The third first-prize winner was Omri Ganchrow of Jerusalem’s Science and Arts High School for her work on “Linguistic Innovations in Contemporary Israeli Literature and Types of Innovation in Books by Eshkol Nevo and David Grossman.”
Second prize was shared by two pupils, Nogal Yekutieli and Dekel Roth, who studied “The Change in the Concept of Death Following the Black Plague in England” and “A Real-Time Monitoring System of Mechanical Heart Valves.”
The competition, which is sponsored by the Goren-Monti- Ferrari family of Italy, has seen scholastic achievement and quality multiply many times in its 20 years.

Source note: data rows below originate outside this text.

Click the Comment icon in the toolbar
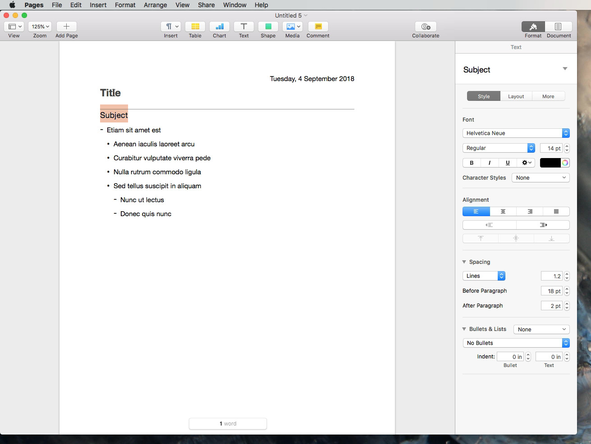Screen dimensions: 591x444 click(x=318, y=27)
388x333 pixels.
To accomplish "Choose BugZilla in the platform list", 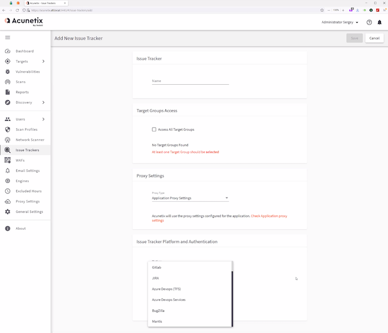I will click(160, 311).
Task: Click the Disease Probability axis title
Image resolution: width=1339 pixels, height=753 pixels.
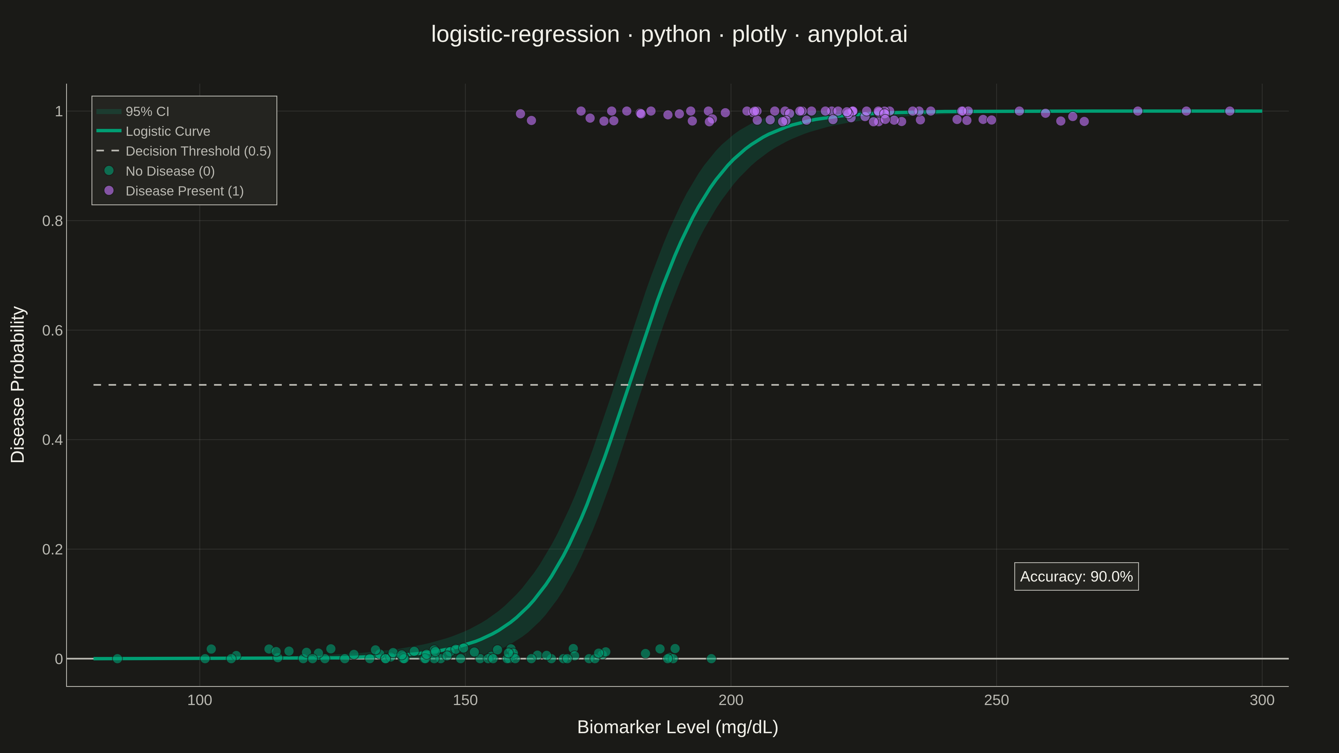Action: (18, 384)
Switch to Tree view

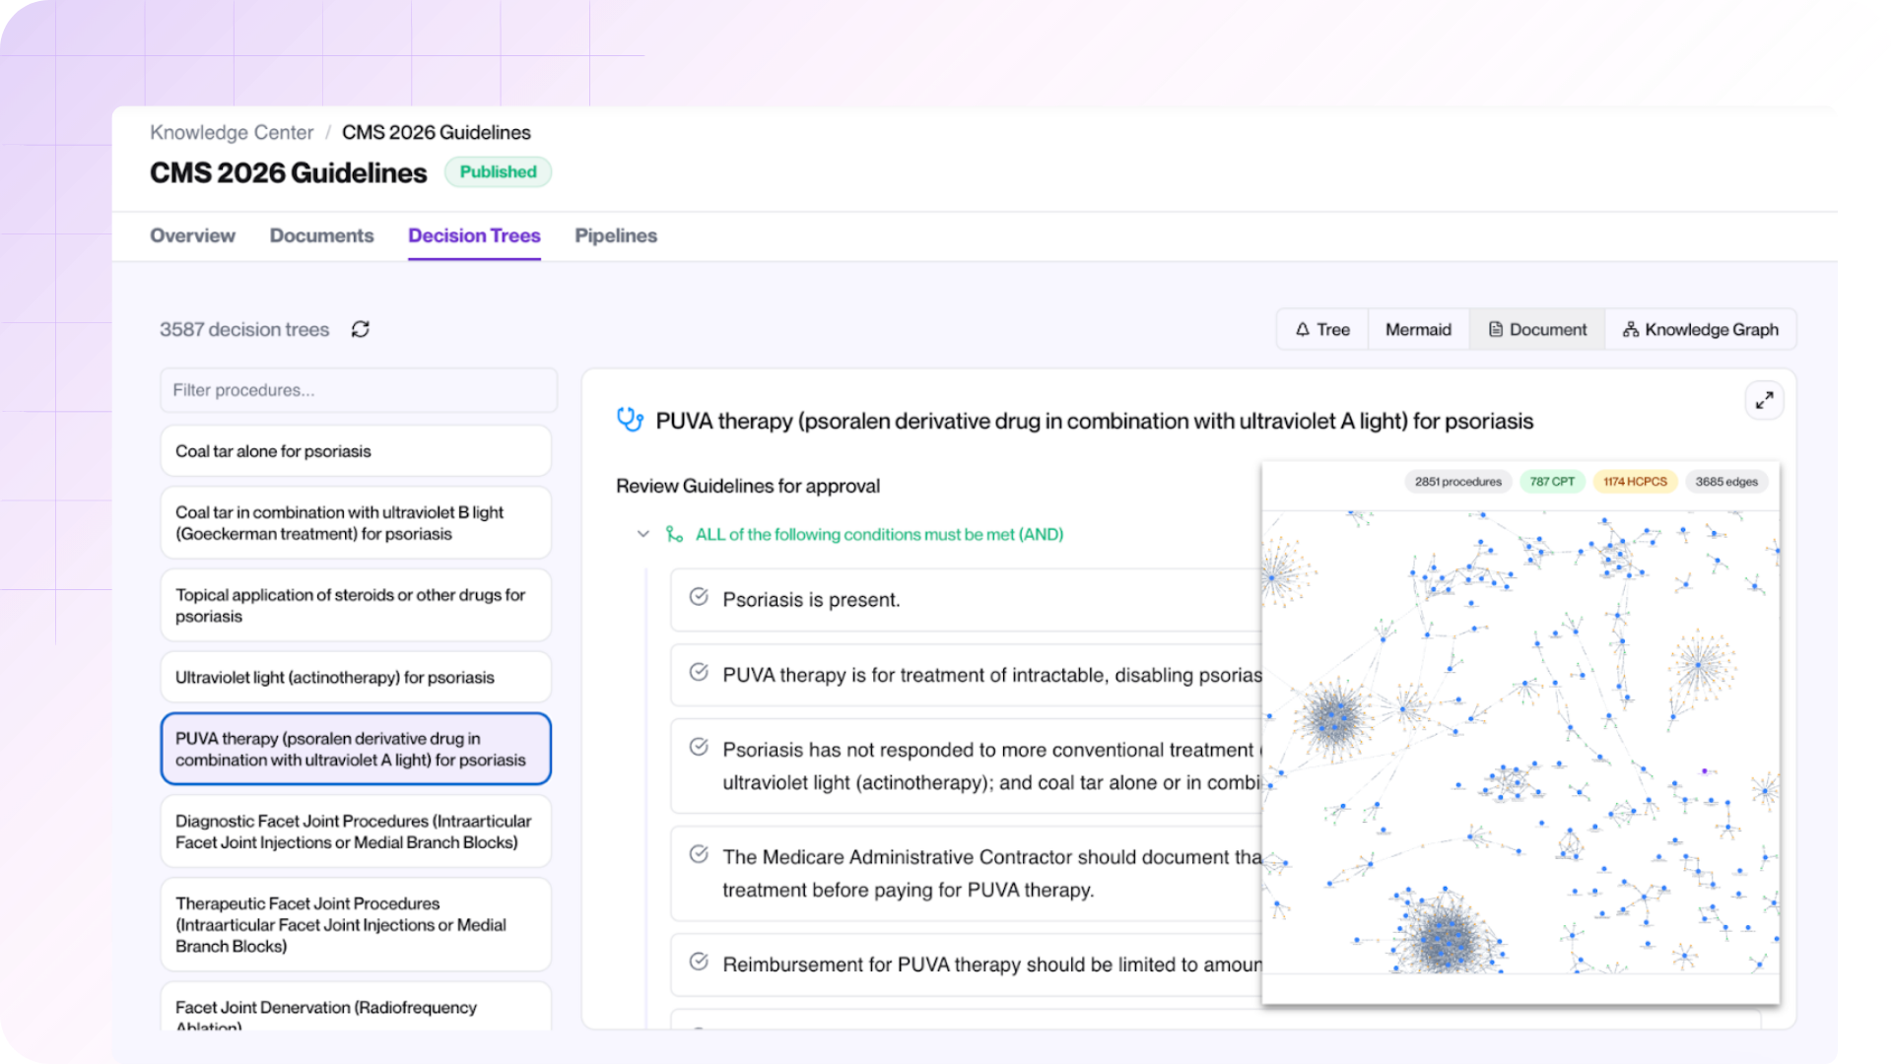(x=1322, y=329)
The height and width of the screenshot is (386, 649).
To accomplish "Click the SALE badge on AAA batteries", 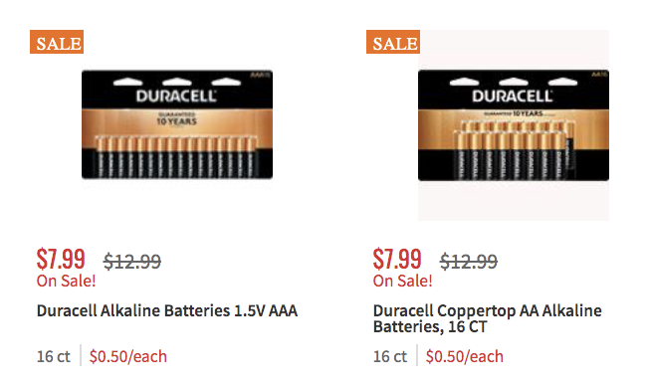I will coord(57,42).
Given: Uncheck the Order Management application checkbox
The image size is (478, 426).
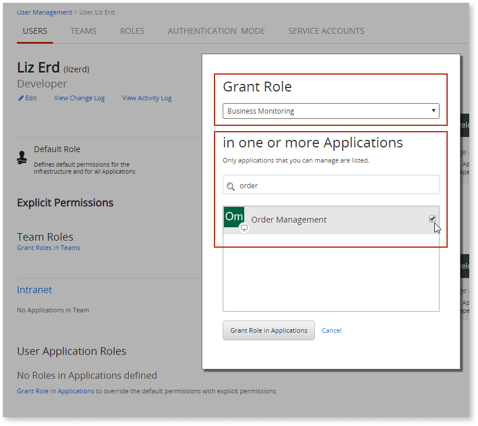Looking at the screenshot, I should pos(432,218).
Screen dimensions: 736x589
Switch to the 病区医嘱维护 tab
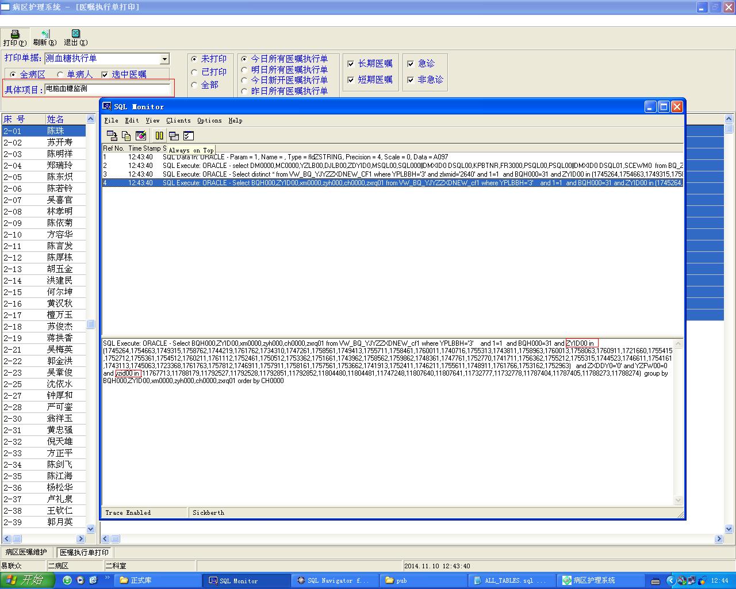click(x=26, y=552)
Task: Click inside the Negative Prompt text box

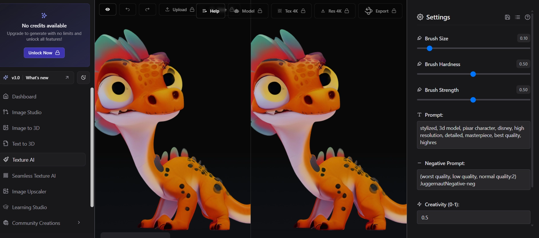Action: click(473, 180)
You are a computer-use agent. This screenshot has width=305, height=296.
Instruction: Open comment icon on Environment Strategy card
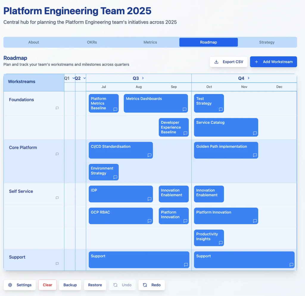tap(115, 177)
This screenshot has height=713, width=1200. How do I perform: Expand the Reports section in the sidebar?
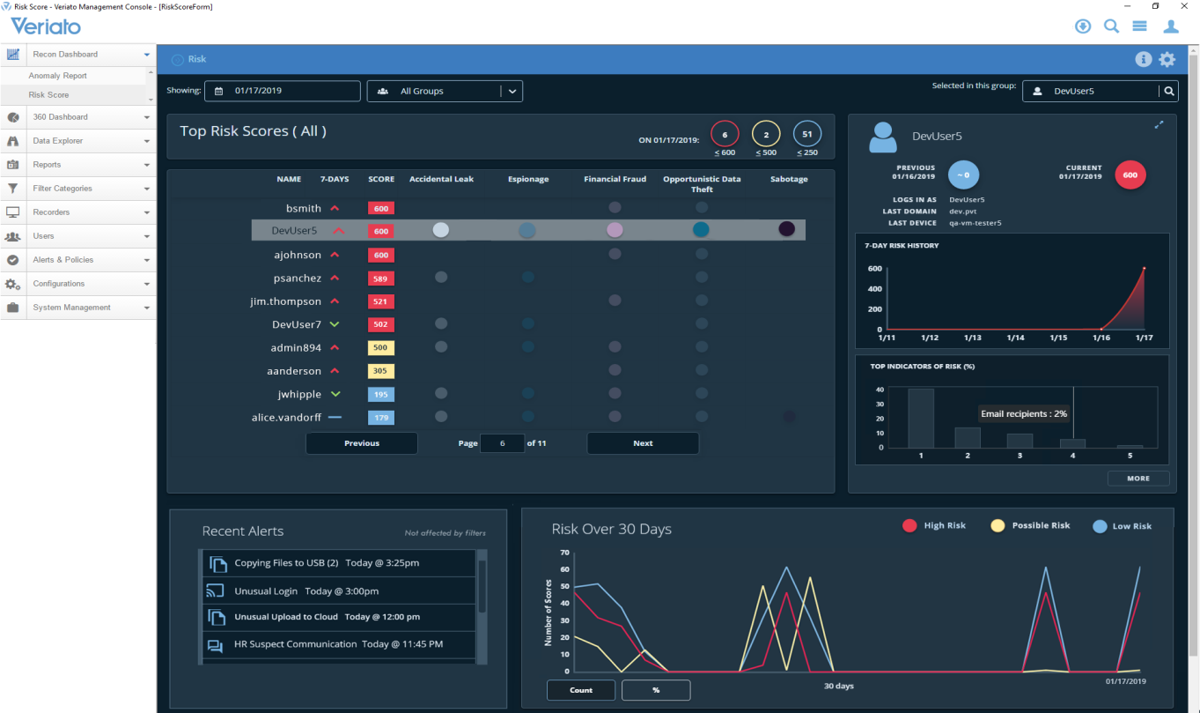tap(78, 163)
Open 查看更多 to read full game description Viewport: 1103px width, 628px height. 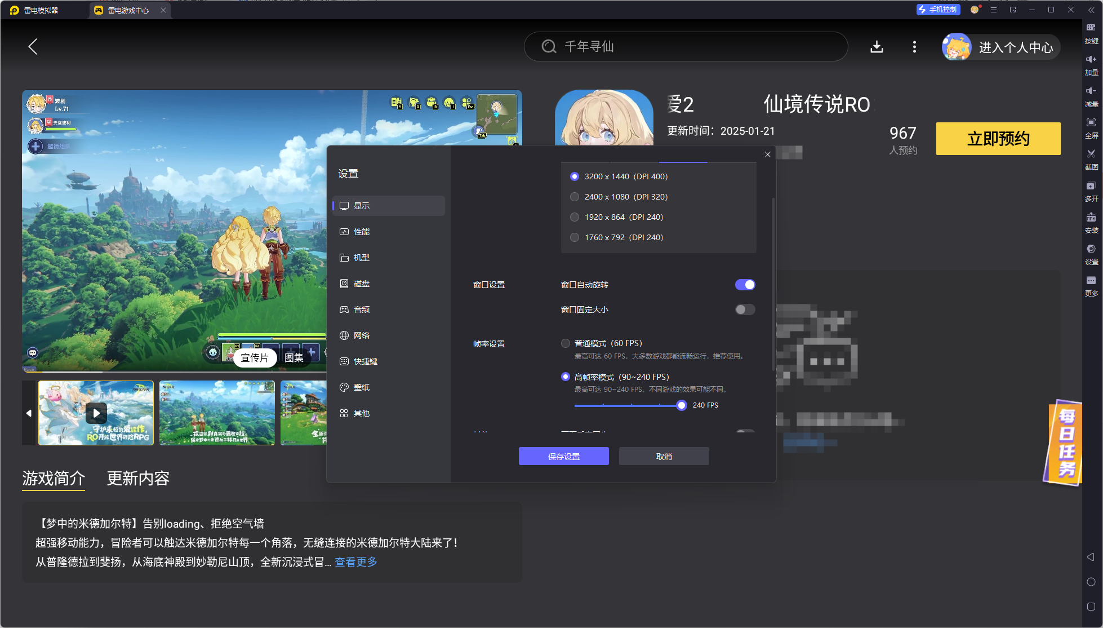tap(355, 561)
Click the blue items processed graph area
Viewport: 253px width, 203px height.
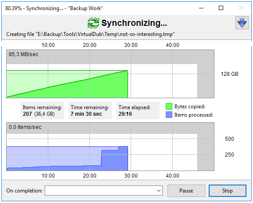click(67, 158)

Nearly 1,000 finalists have participated since the contest was inaugurated by Intel-Israel, its former sponsor.
The winners were announced at a Knesset ceremony attended by the head of the judges’ panel Prof. Hanoch Gutfreund and by Israel Academy of Sciences and the Humanities president Prof. Nili Cohen.
President Reuven Rivlin, who usually presents the awards, was on a state visit to Vietnam.
A total of 66 finalists – 35 girls and 31 boys ages 16 through 20 – participated and produced 49 projects.
Some of the top winners below first prize will represent Israel at an EU Young Scientists Competition.
Knesset Science and Technology Committee chairman MK Uri Maklev (United Torah Judaism) told the audience that he had no doubt they would reach many accomplishments.
“Many know researchers started just as you did. You are going along the correct path, full of many challenges on your way to achievement,” he said.